After the ATF’s Operation Fast and Furious – the insane plan to put military-type weapons into the hands of known Mexican criminal gangs – it’s almost hard to be surprised anymore at the latest ATF bunglings. Maybe it’s about time to shut down the ATF, or at least severely reduce its mission and budget.

Perhaps it’s one of the unintended consequences of creating so many federal “alphabet” agencies, they’re going to create all kinds of new “responsibilities” to justify their existence.

Anonymous Coward says:

Odd choice of example

Instead, the ATP used solid investigative work to garner the great public respect of the Elliot Ness era that still lives today as the gold standard of law enforcement. This type of work inspires great public cooperation with law enforcement

Cooperation? There was widespread disrespect for prohibition. Large numbers of people were using alcohol illegally, thereby making cops enemies to hide from. Actually, that sounds a lot like today.

Anonymous Coward says:

Re: Odd choice of example

I think the judge was referring to how Elliot Ness is remembered as being an honorable man, and that citizens would want to cooperate with law enforcement officers that acted like Ness did. By extension, law enforcement officers who act as many current day ones do inspire only suspicion and distrust.

btr1701 (profile) says:

Re: Odd choice of example

Large numbers of people were using alcohol illegally

It was never illegal to use/drink alcohol during Prohibition. It was only illegal to manufacture, sell, and/or transport alcohol.

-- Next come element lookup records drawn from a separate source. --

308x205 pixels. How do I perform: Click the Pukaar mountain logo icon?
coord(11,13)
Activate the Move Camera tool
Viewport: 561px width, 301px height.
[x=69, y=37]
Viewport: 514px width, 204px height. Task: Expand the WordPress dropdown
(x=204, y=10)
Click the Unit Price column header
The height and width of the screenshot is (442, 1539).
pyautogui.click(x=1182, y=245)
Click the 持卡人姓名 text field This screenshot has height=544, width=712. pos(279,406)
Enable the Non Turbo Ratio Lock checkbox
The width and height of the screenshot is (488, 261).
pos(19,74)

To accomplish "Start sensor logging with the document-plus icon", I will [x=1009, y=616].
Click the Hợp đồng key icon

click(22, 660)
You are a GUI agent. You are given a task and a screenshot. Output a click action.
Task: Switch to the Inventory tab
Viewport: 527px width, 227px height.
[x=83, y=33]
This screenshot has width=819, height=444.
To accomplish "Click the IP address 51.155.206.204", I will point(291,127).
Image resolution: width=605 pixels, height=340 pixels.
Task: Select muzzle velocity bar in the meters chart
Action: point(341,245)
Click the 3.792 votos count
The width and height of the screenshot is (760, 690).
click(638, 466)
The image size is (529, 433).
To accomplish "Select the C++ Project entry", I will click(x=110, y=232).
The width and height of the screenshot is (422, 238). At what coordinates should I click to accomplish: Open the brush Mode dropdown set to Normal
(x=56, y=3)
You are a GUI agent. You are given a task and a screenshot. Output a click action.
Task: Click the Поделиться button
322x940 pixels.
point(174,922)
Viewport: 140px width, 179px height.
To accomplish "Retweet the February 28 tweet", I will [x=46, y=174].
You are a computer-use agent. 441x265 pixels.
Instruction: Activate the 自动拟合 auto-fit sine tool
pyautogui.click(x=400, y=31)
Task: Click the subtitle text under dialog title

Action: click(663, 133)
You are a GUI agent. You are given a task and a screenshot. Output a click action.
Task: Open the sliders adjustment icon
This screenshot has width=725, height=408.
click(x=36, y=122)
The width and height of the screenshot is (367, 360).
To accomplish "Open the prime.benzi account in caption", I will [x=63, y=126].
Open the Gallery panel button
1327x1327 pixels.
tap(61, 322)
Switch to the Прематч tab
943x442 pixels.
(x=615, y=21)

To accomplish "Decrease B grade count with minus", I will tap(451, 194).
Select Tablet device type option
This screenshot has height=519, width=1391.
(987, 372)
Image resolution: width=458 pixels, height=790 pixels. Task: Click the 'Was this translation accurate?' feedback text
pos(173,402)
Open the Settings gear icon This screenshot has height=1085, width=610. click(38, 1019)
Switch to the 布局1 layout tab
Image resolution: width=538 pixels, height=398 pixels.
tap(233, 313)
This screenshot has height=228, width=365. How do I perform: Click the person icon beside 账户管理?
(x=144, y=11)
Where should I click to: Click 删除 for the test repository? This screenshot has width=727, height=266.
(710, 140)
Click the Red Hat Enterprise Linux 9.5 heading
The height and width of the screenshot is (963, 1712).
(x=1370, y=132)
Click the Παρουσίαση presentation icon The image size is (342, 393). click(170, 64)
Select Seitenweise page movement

The Governor of New York at the time was a vocal opponent and critic of Prohibition and he also happened to have a very extensive wine collection. To make his point, he would regularly host parties at his home where he openly served wine and liquor that he owned long before Prohibition was enacted, and it was all perfectly legal.

btr1701 (profile) says:

Re: Useless and Ugly? ... what about UNLAWFUL?

There is no federal police jurisdiction in the
> constitution outside the District of Columbia and other
> federal possessions.

Nonsense. The Constitution gives Congress the police power to prosecute counterfeit currency. Nothing in that grant of power limits Congress’s ability to combat counterfeiting only to Washington DC. It would be odd indeed if that was the case, considering Washington DC didn’t even exist when the Constitution was written.

btr1701 (profile) says:


It seems like this stash house scheme should logically reach a point of diminishing returns rather quickly. The word on the street ought to get out fast that the G is running a stash house robbery scam and to avoid doing it, especially if it’s a job that you get roped into by someone else.

Of course, you’ll never lose if you bet on the stupidity of the average criminal, so there’s that, too.